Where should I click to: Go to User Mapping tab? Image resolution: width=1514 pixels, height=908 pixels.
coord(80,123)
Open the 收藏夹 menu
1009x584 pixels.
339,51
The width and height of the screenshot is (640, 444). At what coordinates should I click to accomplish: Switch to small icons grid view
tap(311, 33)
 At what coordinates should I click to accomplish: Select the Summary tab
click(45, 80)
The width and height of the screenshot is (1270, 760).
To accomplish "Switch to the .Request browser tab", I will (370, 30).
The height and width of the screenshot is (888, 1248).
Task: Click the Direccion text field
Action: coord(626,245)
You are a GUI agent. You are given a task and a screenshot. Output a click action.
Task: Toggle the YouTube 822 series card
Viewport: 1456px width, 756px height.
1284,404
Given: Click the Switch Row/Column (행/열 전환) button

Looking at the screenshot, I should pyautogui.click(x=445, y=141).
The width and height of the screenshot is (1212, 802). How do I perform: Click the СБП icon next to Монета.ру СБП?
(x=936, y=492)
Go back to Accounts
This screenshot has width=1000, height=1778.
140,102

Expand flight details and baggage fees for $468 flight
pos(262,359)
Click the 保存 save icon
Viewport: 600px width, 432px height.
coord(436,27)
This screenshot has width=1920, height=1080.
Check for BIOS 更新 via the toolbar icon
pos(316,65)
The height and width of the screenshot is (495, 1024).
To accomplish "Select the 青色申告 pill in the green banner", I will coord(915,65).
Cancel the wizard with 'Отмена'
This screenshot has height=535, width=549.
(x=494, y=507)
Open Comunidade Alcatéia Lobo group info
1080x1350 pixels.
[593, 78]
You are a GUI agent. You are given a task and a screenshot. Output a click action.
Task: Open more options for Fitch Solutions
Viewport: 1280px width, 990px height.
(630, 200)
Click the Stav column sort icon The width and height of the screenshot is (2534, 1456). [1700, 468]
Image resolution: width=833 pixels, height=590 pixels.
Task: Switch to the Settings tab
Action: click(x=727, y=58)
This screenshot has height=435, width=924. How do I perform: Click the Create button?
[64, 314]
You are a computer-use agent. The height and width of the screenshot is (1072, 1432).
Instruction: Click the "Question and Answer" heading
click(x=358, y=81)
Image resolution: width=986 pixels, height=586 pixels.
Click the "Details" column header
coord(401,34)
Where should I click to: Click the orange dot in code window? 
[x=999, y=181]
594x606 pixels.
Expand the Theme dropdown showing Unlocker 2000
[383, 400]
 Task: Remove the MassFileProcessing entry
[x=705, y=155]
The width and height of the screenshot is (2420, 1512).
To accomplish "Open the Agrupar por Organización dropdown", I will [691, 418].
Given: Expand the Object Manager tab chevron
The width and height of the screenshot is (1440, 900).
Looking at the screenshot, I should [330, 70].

────────

* [Prompt] Please reproduce all of the records above verbatim.

* [The output]
Where should I click to: Go to User Mapping tab? Image resolution: width=1514 pixels, height=908 pixels.
coord(80,123)
Open the 收藏夹 menu
1009x584 pixels.
339,51
The width and height of the screenshot is (640, 444). At what coordinates should I click to accomplish: Switch to small icons grid view
tap(311, 33)
 At what coordinates should I click to accomplish: Select the Summary tab
click(45, 80)
The width and height of the screenshot is (1270, 760).
To accomplish "Switch to the .Request browser tab", I will (370, 30).
The height and width of the screenshot is (888, 1248).
Task: Click the Direccion text field
Action: coord(626,245)
You are a GUI agent. You are given a task and a screenshot. Output a click action.
Task: Toggle the YouTube 822 series card
Viewport: 1456px width, 756px height.
1284,404
Given: Click the Switch Row/Column (행/열 전환) button

Looking at the screenshot, I should pyautogui.click(x=445, y=141).
The width and height of the screenshot is (1212, 802). How do I perform: Click the СБП icon next to Монета.ру СБП?
(x=936, y=492)
Go back to Accounts
This screenshot has width=1000, height=1778.
140,102

Expand flight details and baggage fees for $468 flight
pos(262,359)
Click the 保存 save icon
Viewport: 600px width, 432px height.
coord(436,27)
This screenshot has width=1920, height=1080.
Check for BIOS 更新 via the toolbar icon
pos(316,65)
The height and width of the screenshot is (495, 1024).
To accomplish "Select the 青色申告 pill in the green banner", I will coord(915,65).
Cancel the wizard with 'Отмена'
This screenshot has height=535, width=549.
(x=494, y=507)
Open Comunidade Alcatéia Lobo group info
1080x1350 pixels.
[593, 78]
You are a GUI agent. You are given a task and a screenshot. Output a click action.
Task: Open more options for Fitch Solutions
Viewport: 1280px width, 990px height.
(630, 200)
Click the Stav column sort icon The width and height of the screenshot is (2534, 1456). [1700, 468]
Image resolution: width=833 pixels, height=590 pixels.
Task: Switch to the Settings tab
Action: click(x=727, y=58)
This screenshot has height=435, width=924. How do I perform: Click the Create button?
[64, 314]
You are a computer-use agent. The height and width of the screenshot is (1072, 1432).
Instruction: Click the "Question and Answer" heading
click(x=358, y=81)
Image resolution: width=986 pixels, height=586 pixels.
Click the "Details" column header
coord(401,34)
Where should I click to: Click the orange dot in code window? 
[x=999, y=181]
594x606 pixels.
Expand the Theme dropdown showing Unlocker 2000
[383, 400]
 Task: Remove the MassFileProcessing entry
[x=705, y=155]
The width and height of the screenshot is (2420, 1512).
To accomplish "Open the Agrupar por Organización dropdown", I will [691, 418].
Given: Expand the Object Manager tab chevron
The width and height of the screenshot is (1440, 900).
Looking at the screenshot, I should [330, 70].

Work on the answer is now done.